> **Exercise aim**
The copy should hold exactly the lines below from the one that contains "Where should I click to: Close" through the one that contains "This screenshot has height=296, width=137." and nothing else, so no pictures.

(Entries taken from a collection)
○ ○ ○

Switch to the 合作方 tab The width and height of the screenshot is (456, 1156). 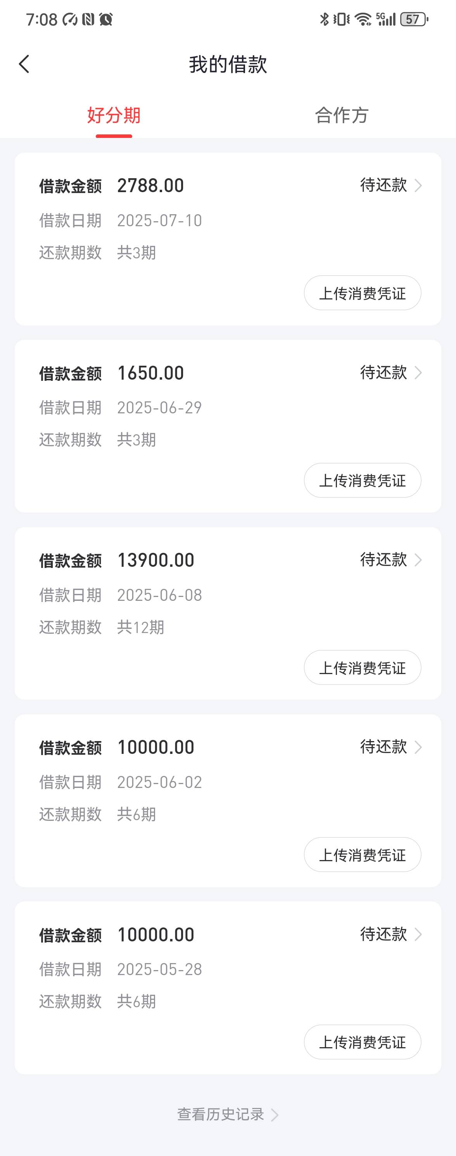[x=342, y=115]
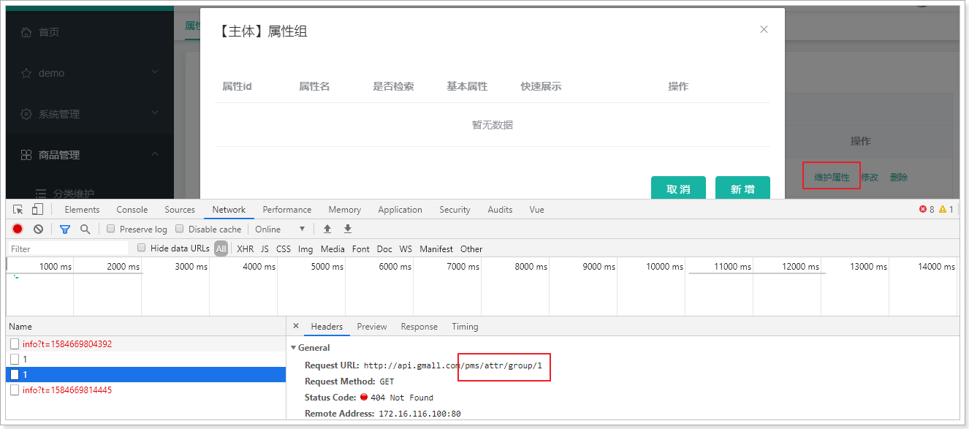Clear the network log
The height and width of the screenshot is (429, 969).
(x=38, y=229)
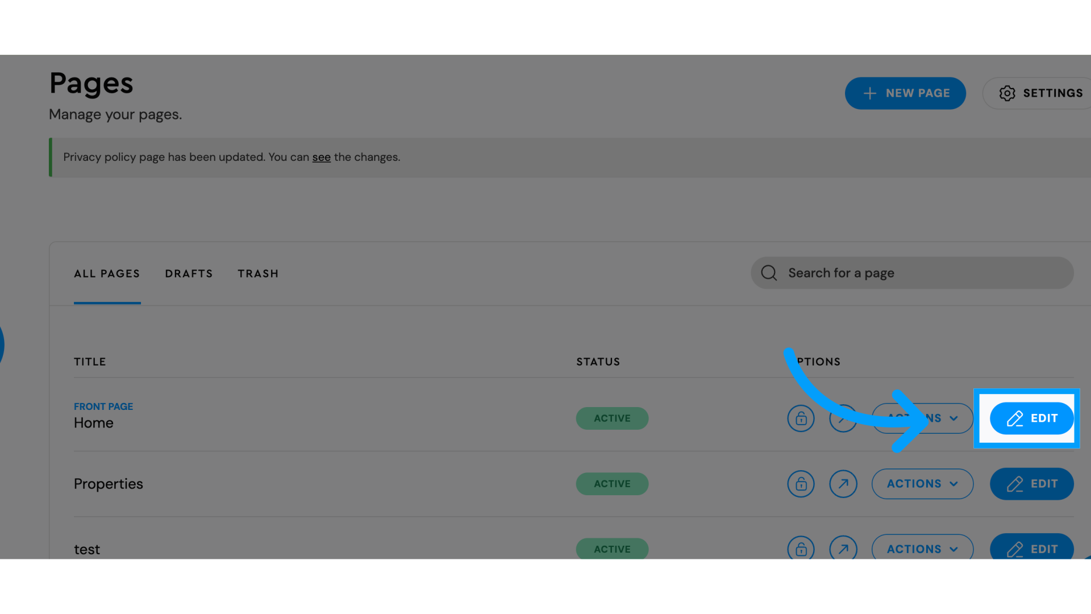
Task: Click the lock icon for test page
Action: tap(801, 549)
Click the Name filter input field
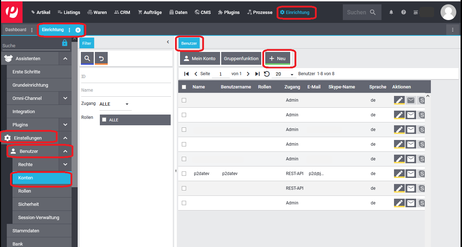The height and width of the screenshot is (247, 462). [125, 90]
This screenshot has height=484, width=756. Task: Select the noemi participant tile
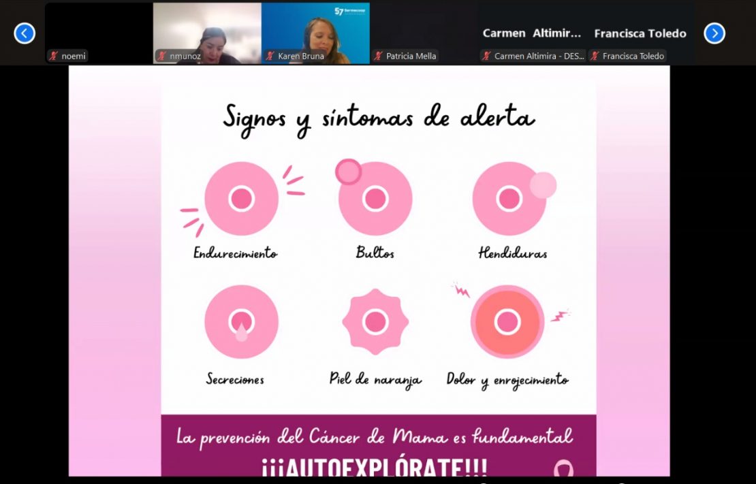pyautogui.click(x=99, y=31)

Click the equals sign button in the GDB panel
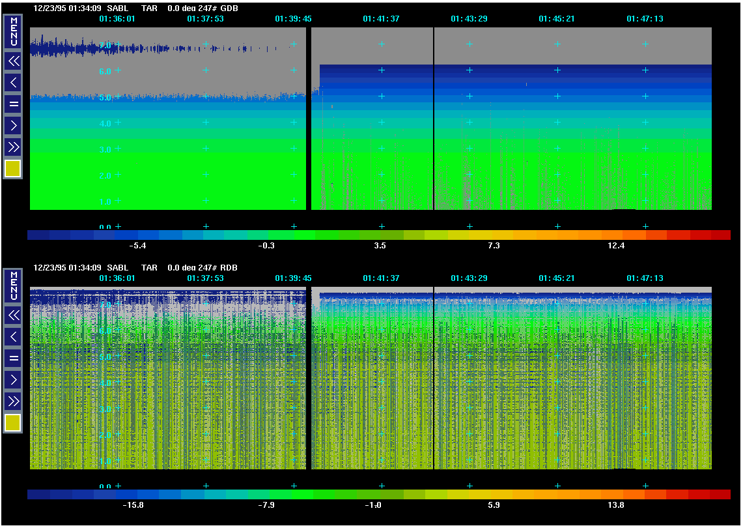pyautogui.click(x=13, y=104)
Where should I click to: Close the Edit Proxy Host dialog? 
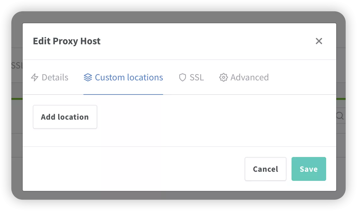319,41
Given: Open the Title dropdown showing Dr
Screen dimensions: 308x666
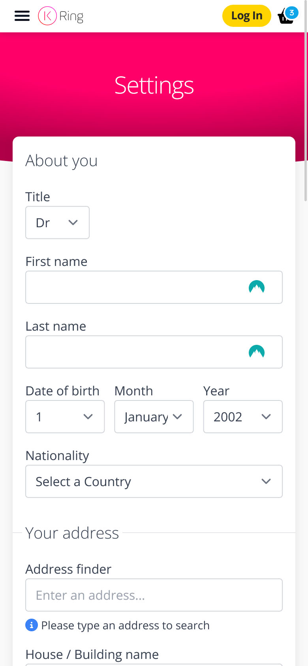Looking at the screenshot, I should (57, 223).
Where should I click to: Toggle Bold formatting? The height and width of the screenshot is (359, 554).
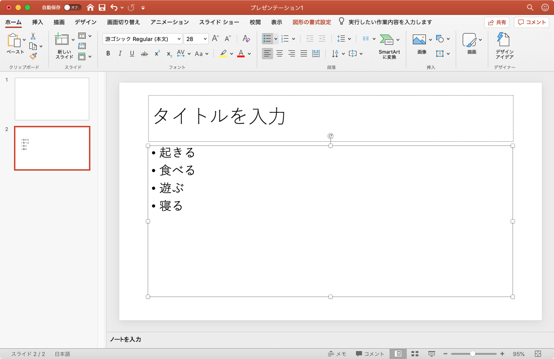click(108, 54)
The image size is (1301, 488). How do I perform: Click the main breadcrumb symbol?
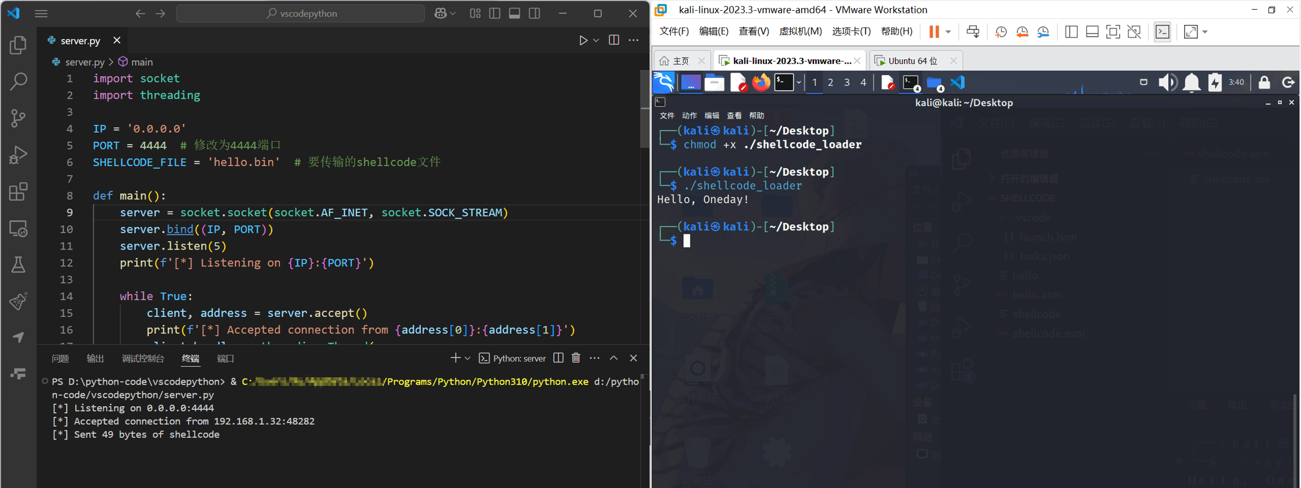pyautogui.click(x=141, y=62)
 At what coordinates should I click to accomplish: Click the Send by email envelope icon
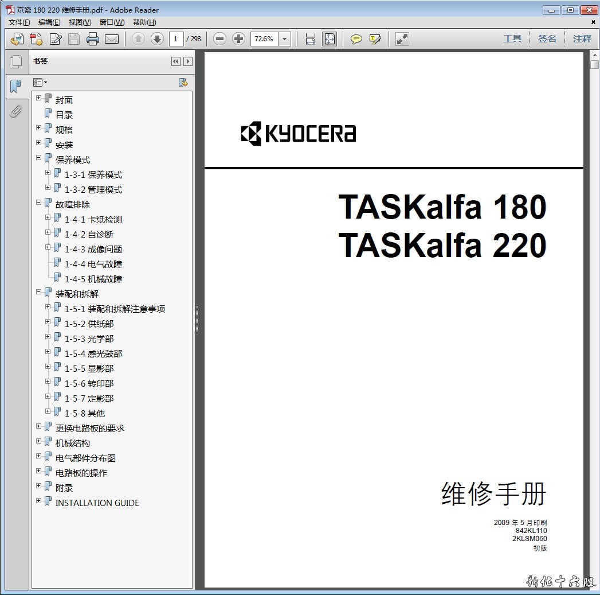click(112, 39)
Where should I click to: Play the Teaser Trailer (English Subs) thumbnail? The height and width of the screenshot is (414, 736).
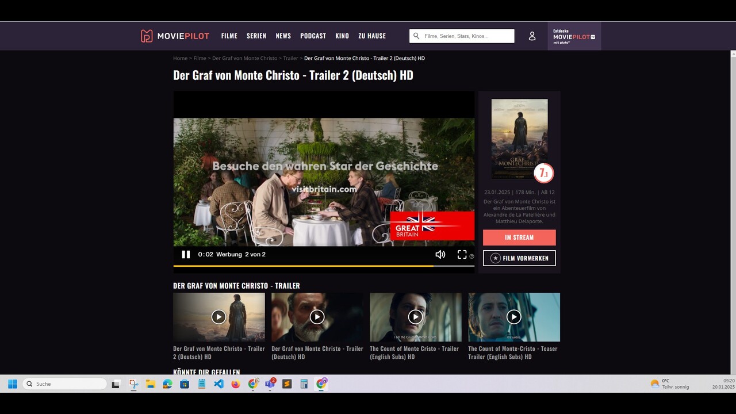coord(513,317)
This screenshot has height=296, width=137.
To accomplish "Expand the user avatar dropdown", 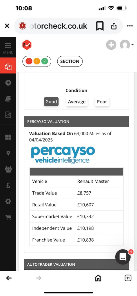I will [x=127, y=45].
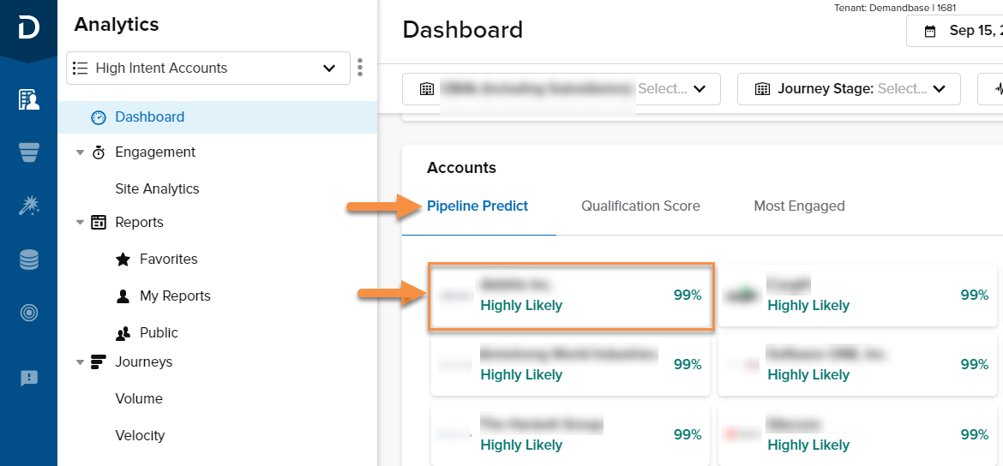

○ ○ ○

> **Response to the task**
Where should I click to: Close the Edit Proxy Host dialog? 
319,41
Given: Open the Title dropdown showing Dr
Screen dimensions: 308x666
Looking at the screenshot, I should (57, 223).
Where should I click to: Toggle Bold formatting? The height and width of the screenshot is (359, 554).
click(108, 54)
The image size is (1301, 488). How do I perform: Click the main breadcrumb symbol?
pyautogui.click(x=141, y=62)
 At what coordinates should I click to accomplish: Click the Send by email envelope icon
click(112, 39)
Where should I click to: Play the Teaser Trailer (English Subs) thumbnail? The height and width of the screenshot is (414, 736).
coord(513,317)
This screenshot has height=296, width=137.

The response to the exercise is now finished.